As for Ostalin, my basic idea for them is Mongolia meets Korea, in a time when their current ruler is not nearly as skilled and commanding as the one before him. 

Each of the nations the heroes can ally with has a vague elemental connection. Shahalesti with its fleets is water, Dassen with its love of land is earth, Sindaire with the firestorm left by the assassination of Coaltongue is fire, and Ostalin with its high peaks, vast windy steppes, and hippogriff cavalry is air. Ostalin has jungles to the south, but the central terrain is somewhat arid. They also are the source of biomancy, and so have lots of hybrid creatures (like hippogriffs, for instance).

The Khagan, Onamdammin, rules a nation that his father conquered, and though he has large armies at his disposal, they aren't sturdy legions like those of Ragesia. They're more mobile, a lot of them cavalry or rangers. I envision a more feudal nation, with local warlords offering tribute to the Khagan, and pledging to serve him in battle (though not if the Khagan is an ineffective leader). This is why Onamdammin is allying with Pilus, because he knows the power of The Tempest will capture the allegiance of his many warlords.

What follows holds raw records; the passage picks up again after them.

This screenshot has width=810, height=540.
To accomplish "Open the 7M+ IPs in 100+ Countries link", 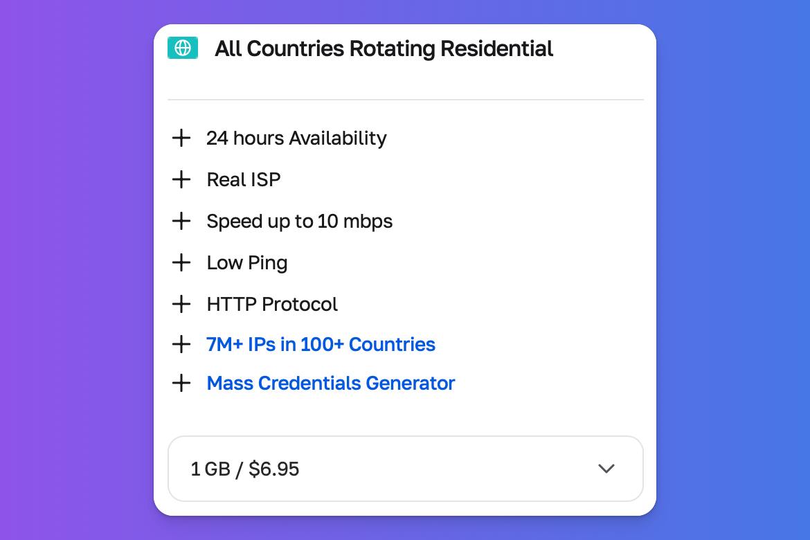I will [x=321, y=344].
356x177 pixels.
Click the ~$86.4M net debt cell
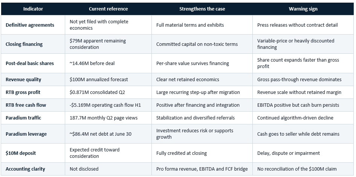click(x=100, y=134)
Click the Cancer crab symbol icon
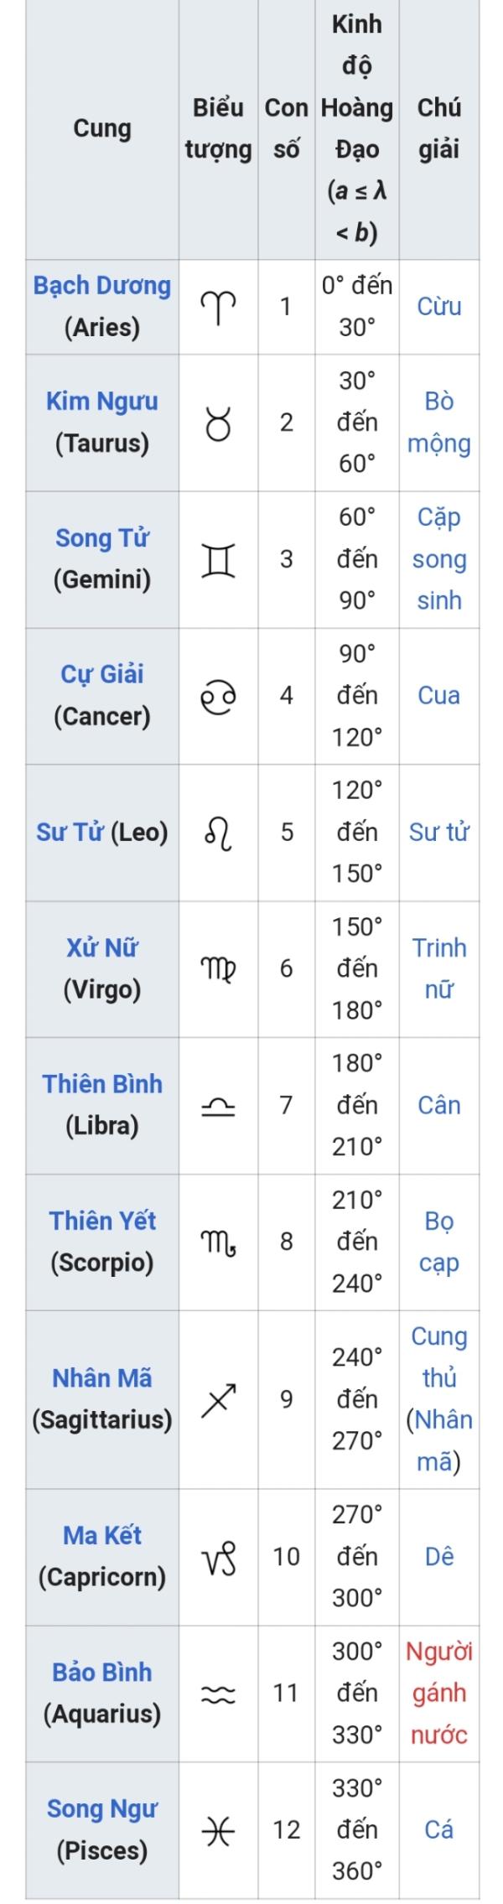 coord(218,696)
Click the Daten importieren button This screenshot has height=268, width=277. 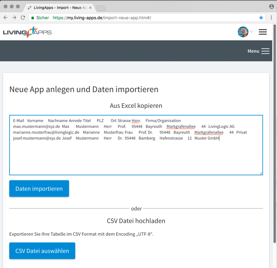(x=39, y=188)
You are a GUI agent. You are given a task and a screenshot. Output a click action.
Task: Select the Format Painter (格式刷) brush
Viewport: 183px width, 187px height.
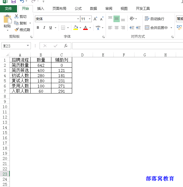[x=17, y=30]
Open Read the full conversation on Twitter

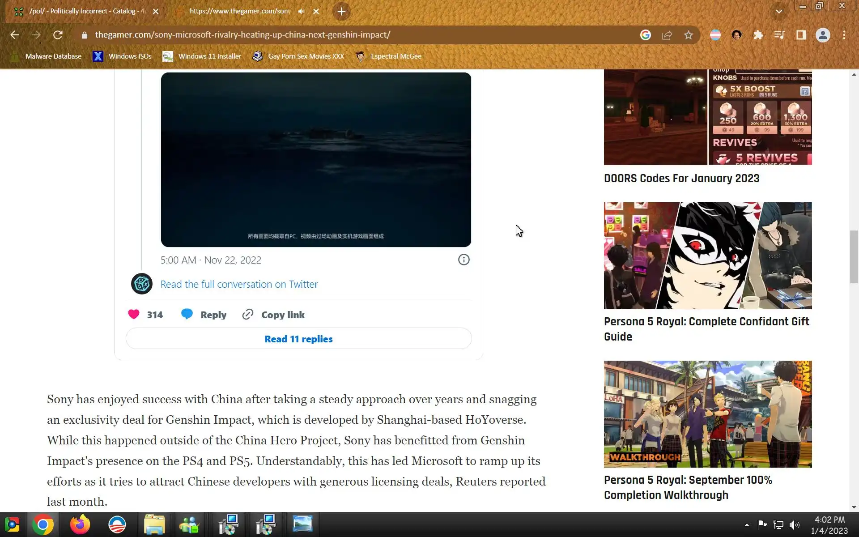click(x=239, y=284)
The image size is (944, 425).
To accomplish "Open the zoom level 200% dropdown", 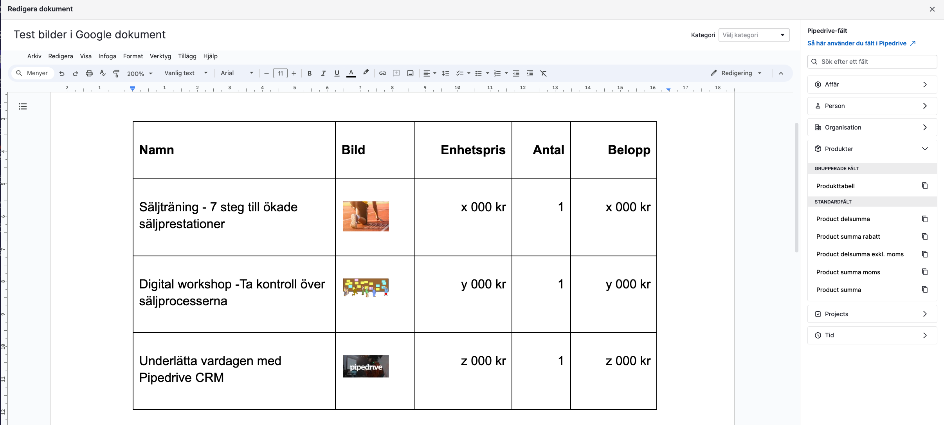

Outside of the main power structures, I imagine there would be pirates around the coasts, slavers, and all manner of strange beasts roaming the countryside, the product of generations of crazy sorcerers tampering with nature.

Any more questions? What plot do you have in mind?


----------



## crow81 (Dec 13, 2007)

I am using one of free Thanksgiving Giveaways from RPGnow a source book called Broadsides 

Here is the intro 

"Shayne stands on the foredeck of her flagship the Galley Procan's Blessing staring out over Seaquen. She sees that the other members of her former party ride off to parts unknown. Her task now is get trading established between Ostalin, or Uncharted Lands further East  (choose one) and Seaquen or the multitudes of new refugees will starve. Taking ? of her Carracks filled with trade goods mostly lumber and a few cases of magical potions and oils along with a  ? Galley(s)  for protection. She gives the order and the fleet such that it is heads out."

The total fleet that she inherited when her father died in the hurricane (Mod 4)  was 3 Galleys and 4 Small Carracks stats listed in Broadsides.  

Think sort of age of exploration. Pirates and Slavers are a given but I also wanted to have new cultures,  diplomacy ect. Based on her choices she may never see Seaquen or the party again. 

I have a second player who already thinks himself a merchant prince moving in June 2008. He will most like join the Play by Post as well after the 6th adventure.


Thanks for the information Ranger it will be very helpful in designing the first adventure 

Any other suggestions, ideas or resource recommendations from anyone feel free offer them.


----------